"Stupid users foiled again!" [placeholder attributes]

Some may laugh at the description of problems some of these users have experienced, but honestly, who cares if they really were dumber than a bunch of rocks? We’re not professors grading them. We’re trying to get them to just use our stuff without frustration. If dumb people can’t use our sites, we have failed. Even if your target audience is rocket surgeons. No, actually especially if they are.

http://lists.w3.org/Archives/Public/public-whatwg-archive/2013Mar/0193.html

It appears years of Javascripted placeholders has trained most of us (including me) to expect the temporary text will vanish the moment the input receives focus. This despite the fact that this is a sucky way of doing it: going through a form, many users (including me) hit tab right away to finish the previous field, before our eyes have gone looking for the next label.
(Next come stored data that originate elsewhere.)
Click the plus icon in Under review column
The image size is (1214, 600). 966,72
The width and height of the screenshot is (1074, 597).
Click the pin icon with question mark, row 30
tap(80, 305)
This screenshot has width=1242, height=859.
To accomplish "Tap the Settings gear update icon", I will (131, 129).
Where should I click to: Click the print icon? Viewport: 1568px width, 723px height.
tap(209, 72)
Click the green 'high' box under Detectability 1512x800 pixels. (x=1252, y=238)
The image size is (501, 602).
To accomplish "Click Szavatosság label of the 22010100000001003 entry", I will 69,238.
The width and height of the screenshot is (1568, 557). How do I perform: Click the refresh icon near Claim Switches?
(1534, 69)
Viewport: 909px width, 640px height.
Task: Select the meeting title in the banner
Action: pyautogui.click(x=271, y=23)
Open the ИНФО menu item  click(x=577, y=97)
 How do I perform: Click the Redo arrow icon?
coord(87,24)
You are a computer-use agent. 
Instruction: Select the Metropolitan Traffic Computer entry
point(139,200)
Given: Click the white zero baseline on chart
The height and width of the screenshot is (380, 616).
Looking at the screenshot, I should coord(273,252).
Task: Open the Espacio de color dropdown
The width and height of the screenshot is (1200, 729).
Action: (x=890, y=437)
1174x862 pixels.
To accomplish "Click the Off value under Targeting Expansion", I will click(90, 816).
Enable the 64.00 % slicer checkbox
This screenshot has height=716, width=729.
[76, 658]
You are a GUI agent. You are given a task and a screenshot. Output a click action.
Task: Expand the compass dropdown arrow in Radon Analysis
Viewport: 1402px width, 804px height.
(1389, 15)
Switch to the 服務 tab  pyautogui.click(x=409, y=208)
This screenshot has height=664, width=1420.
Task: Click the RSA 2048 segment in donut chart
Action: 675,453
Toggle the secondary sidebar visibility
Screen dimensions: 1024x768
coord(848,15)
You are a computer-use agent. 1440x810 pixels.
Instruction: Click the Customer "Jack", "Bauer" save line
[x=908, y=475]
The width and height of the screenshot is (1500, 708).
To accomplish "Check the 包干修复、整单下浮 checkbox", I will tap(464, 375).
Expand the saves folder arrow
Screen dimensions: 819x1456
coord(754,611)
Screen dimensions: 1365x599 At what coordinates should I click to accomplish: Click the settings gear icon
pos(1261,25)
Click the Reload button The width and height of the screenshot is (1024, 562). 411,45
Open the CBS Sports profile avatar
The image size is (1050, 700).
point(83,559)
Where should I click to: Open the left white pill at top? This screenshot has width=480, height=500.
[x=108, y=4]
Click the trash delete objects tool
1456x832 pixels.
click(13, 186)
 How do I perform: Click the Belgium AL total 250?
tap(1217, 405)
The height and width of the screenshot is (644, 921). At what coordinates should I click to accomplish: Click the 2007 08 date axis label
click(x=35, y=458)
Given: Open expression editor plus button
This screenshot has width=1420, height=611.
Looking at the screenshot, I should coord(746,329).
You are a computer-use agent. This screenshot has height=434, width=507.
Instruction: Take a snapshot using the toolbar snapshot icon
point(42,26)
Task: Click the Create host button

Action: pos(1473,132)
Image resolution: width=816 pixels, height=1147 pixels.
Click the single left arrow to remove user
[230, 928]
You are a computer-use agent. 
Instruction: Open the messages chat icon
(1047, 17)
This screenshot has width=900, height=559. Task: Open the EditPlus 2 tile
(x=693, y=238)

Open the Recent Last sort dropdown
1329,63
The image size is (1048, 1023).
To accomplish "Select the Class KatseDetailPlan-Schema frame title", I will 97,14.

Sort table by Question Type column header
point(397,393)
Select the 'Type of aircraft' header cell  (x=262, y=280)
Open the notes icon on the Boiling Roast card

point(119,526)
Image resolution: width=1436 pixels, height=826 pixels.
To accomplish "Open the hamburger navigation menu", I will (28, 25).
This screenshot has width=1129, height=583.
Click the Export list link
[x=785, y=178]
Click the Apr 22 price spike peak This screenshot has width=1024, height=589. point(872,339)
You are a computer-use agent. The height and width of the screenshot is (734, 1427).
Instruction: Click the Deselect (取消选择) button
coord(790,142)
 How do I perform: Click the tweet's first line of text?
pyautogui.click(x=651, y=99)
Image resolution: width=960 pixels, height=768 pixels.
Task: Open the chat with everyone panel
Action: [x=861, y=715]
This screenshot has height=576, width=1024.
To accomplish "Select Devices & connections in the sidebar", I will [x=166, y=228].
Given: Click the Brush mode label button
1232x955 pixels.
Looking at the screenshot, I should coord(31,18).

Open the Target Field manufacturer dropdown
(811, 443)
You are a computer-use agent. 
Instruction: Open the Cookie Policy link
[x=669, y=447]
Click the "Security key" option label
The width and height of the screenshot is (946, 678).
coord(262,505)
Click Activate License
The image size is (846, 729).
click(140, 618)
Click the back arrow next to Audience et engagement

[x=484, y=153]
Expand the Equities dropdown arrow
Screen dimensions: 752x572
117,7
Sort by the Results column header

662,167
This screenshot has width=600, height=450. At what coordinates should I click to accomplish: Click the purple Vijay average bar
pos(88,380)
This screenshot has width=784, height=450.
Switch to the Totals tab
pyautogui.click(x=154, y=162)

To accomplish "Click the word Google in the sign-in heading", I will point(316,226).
So most browsers (not Opera I notice, but Firefox has switched) are currently showing the HTML5 placeholder attribute the way webkit first did: the placeholder remains until the user actually tries to type something. While this is really a better way to do placeholders, the above mail shows it’s still a problem for users, who’ve been trained to try to remove placeholder text if it does not vanish once focus is on the input.

So, interesting to hear these anecdotes regarding placeholders. Anyone have any good usability stories out there?

I can not see the point in having a lable “Name” next to a text box and then having “Enter your name” or something similar in the box in the first place.

I quite often start typing and find my text in the middle of a placeholder text :nono:

Yes, rubble is quite right. With the JS method being so common, I sometimes find myself getting no search results for “Search this sitemykeyword” because developers ignore the principle that whatever is removed by JS should have been added by JS. At least the HTML5 method avoids this kind of problem.

Regarding poes’s comment, Mozilla and Chrome annoyed me (with my user’s hat on) when they decided that the attribute value should stay visible until you type. It does indeed feel very like being presented with a JS placeholder instead.

On the rare occasion of using a placeholder in lieu of keeping the label on-screen, I add something like this:


input::-moz-placeholder {color: #222; opacity: 1;}
input:focus::-moz-placeholder {color: #888;}

This fades on focus, then disappears when typing, which I like. Colours are just examples. Webkit code is much the same, but without opacity. The opacity is necessary to override the colour in Firefox (which is dumb). And speaking of dumb, why did Mozilla omit backward compatibility when switching from pseudo-class to pseudo-element syntax recently? I bet that a lot of placeholder colours remain broken because of this, and the default colour is far too pale.

I occasionally use Safari, and there is default text in the search bar that says “Search Google or enter an address”. That text only disappears once you start to type. I have to admit, I find it very unnerving to have text there once I’ve focussed on that field. I would always prefer to have a label and no default text in the input field.

That’s sort of a weird disconnect in one app’s UI, Ralph. I believe that Safari still uses the “old way” of styling placeholder attributes (can’t check right now), so it has one behaviour occurring in the browser chrome and another in websites. I wonder if Safari will start to use Google/Mozilla’s “new way”. It would be wrong, but it would not surprise me.

Yes, a bit odd. I find it unnerving because it always makes me feel like I haven’t actually focused on the address bar when I have. I guess I’ve gotten used to the text disappearing on focus. As mentioned above, it’s doubly annoying when the default text doesn’t clear and gets mixed with what you actually typed. That’s got to be the worst scenario of all.